Textace and the server/client architecture

All the discussion so far has concerned the graphical version of ACEDB that most users see. However there is also a text version of the program, textace, that can be run from the Unix command line. This basically contains the kernel with a simple command parsing interface. Although it can be useful for extracting data over a serial line, the main purpose of this version is to enable a client/server architecture for ACEDB.

The way this is done is for the server to contain a full copy of the database, and for the client to start with an empty database. When a query is generated by the client, the server resolves it and sends the result back to the client as an ace file, which is parsed into the client database in the normal fashion. In fact the server is acting in exactly the same fashion as an independent textace program, except that it is connected to the client by a pair of sockets, rather than by the standard I/O. This type of structure is only possible because ACEDB allows meaningful data transfer between non-identical databases, via ace files. The client database can either be allowed to accumulate during the session, acting as a local cache, or can be restricted so that all calls for data are resolved by passing them back to the server. Of course the former can become much more efficient, while susceptible to data becoming stale if it is edited by another process. It is clear that when editing data, the objects must be retrieved from the server and locked there, rather than updated based on a local copy.


ACEDB is publicly available by anonymous ftp, both in binary form and as source files. There are three primary ftp sites:

In each case the file NOTES gives further instructions on retrieving the program. The data for the current version of the C. elegans database is available in the same directories.
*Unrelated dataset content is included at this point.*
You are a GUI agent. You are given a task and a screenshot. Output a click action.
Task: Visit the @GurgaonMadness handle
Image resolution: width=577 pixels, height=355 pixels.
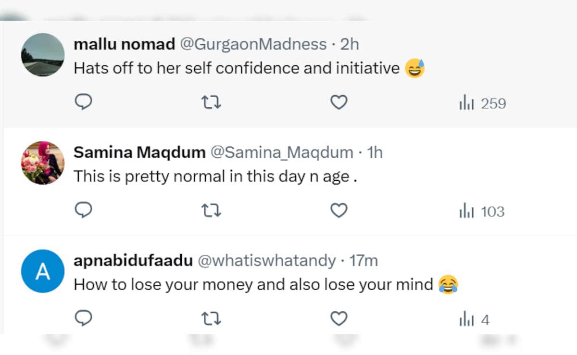click(253, 44)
Although we make the source code available (under a licence restricting commercial exploitation), and we encourage development of new specific application code, we hope that the community of groups using ACEDB can keep to a single database kernel. This can be achieved by establishing good contact between groups that are doing development work, and folding kernel changes back into the official release version described above. With this policy, we believe that ACEDB can continue to support a growing community of genome database providers, covering many different genome projects.